The New York Times reports that the SEC is using an updated version of Morton’s Fork to pursue celebrity executives who run afoul of securities laws. Named after King Henry VII’s chancellor John Morton, the “fork” was a tax-assessment system that never failed to deliver a rate increase.

It worked like this: Morton would join noblemen for a home-cooked meal. If the meal was inexpensive, Morton reasoned that the host was saving money and could afford a tax increase. If it was extravagant, the taxpayer could obviously afford an increase.

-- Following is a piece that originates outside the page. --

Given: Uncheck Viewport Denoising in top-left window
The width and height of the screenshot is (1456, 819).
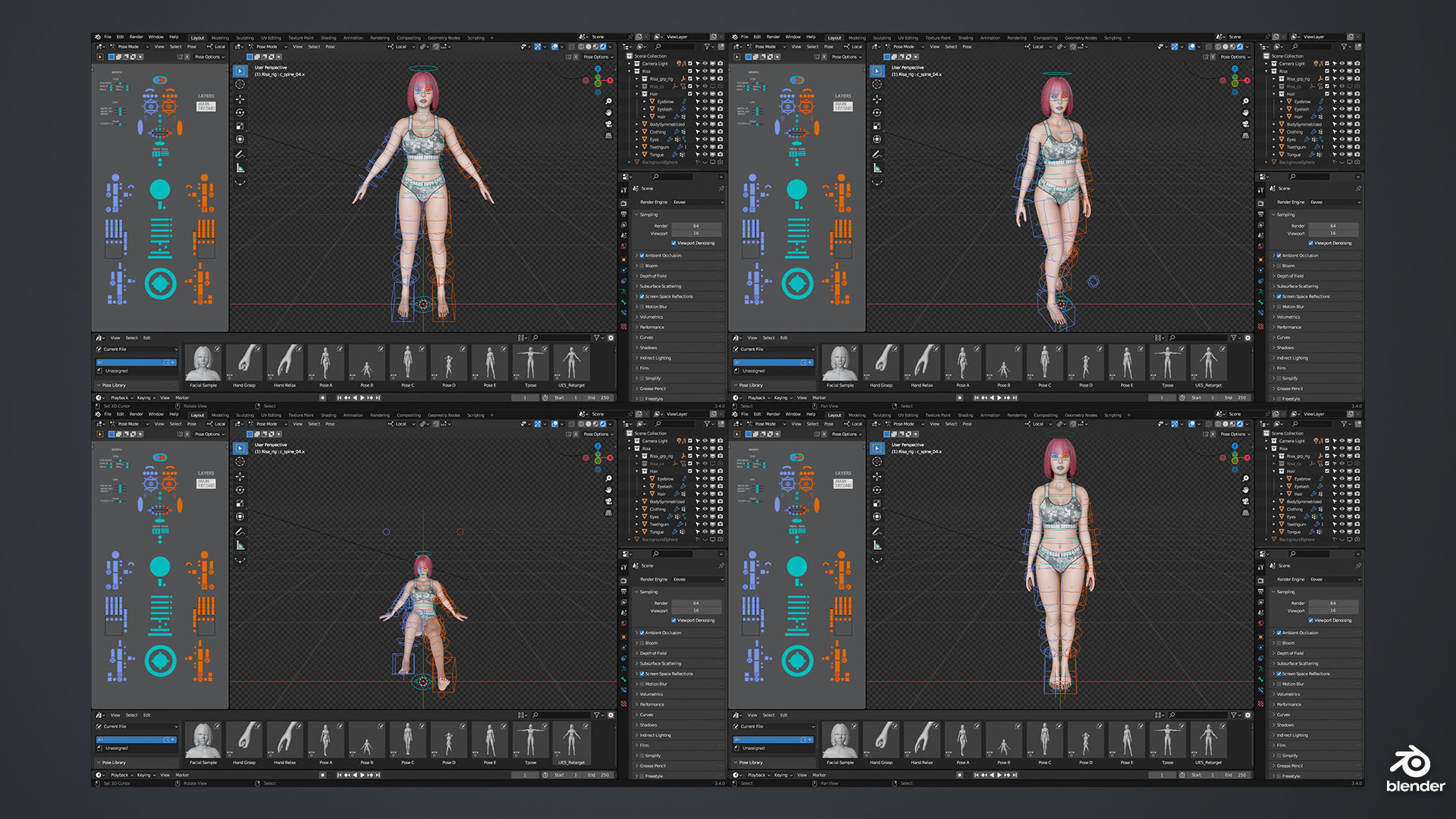Looking at the screenshot, I should tap(673, 243).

Similarly, the SEC indictments focus not only on evidence of a crime but also on evidence that a suspect is covering up the crime.

For instance, says the report, Martha Stewart was not indicted for insider trading, but rather for obstructing an investigation into whether she sold stock based on inside information. Likewise, former technology investment banker Frank Quattrone was accused only of forwarding an E-mail message to subordinates about deleting potential damaging E-mail evidence. And, as you recall, managers at now-defunct Arthur Andersen were charged with destroying Enron documents—not with partaking in a scheme to hide the company’s liabilities from investors.

Short Takes

  • Call it cash management for high rollers. A group of eight J.P. Morgan Chase insiders have netted the company $100 million this year by using corporate funds to place some risky currency and interest rate bets. According to the Wall Street Journal, which cited an unnamed J.P. Morgan executive, the group created an internal hedge fund for the bank. That fund accounted for about 7 percent of the bank’s total profits for the first quarter. J.P. Morgan CFO Dina Dublon told the Journal that the high returns were not a result of greater risk-taking, but rather of “better market conditions.”
  • Wayne Pace, CFO of AOL Time Warner Inc., told investors this week that the media conglomerate was on track to meet 2003 financial targets—but company executives may reassess that outlook. What’s wrong now? Strangely, nothing. Pace said that recent positive developments, like the release of box-office hit Matrix Reloaded, may bring a positive rejiggering, reports Reuters. Pace still expects single-digit revenue growth in 2003 (the company reported turnover of $41 billion last year), with EBITDA growth in the low— to mid—single digits for 2003.
  • The Federal Communications Commission lifted ownership restrictions for media companies earlier this week. Now the New York Times reports that Senate Democrats and Republicans are bucking to overturn the three-day-old deregulation effort (apparently House members are more sympathetic to the FCC’s free-market view).

Certainly lawmakers in the Senate have the public support to nix the FCC’s vote to deregulate. The commission’s decision has touched off a veritable firestorm of protest, and from some strange political bedfellows. Both the National Organization for Women and the National Rifle Association, for instance, oppose the FCC’s decision. Washington watchers say public outrage over the decision could have Congress rethinking the FCC’s move. Incidentally, FCC chairman Michael Powell is the son of Secretary of State Colin Powell.

  • Magazine publisher Primedia Inc. promoted treasurer Matthew A. Flynn, 45, to the additional role of CFO. Flynn succeeds Lawrence Rutkowski, who resigned in “a decision that was made mutually with the company.” Also, Robert J. Sforzo, 56, was named to the newly created position of chief accounting officer. He has been corporate controller for the publisher of Seventeen and Soap Opera Digest since January 2000.
  • Nara Bank NA, a wholly owned subsidiary of Nara Bancorp Inc., appointed Timothy T. Chang CFO. Chang is the former treasurer of the Los Angeles—based bank. Prior to joining Nara, he was an auditor for Deloitte & Touche and Ernst & Young, specializing in the banking industry.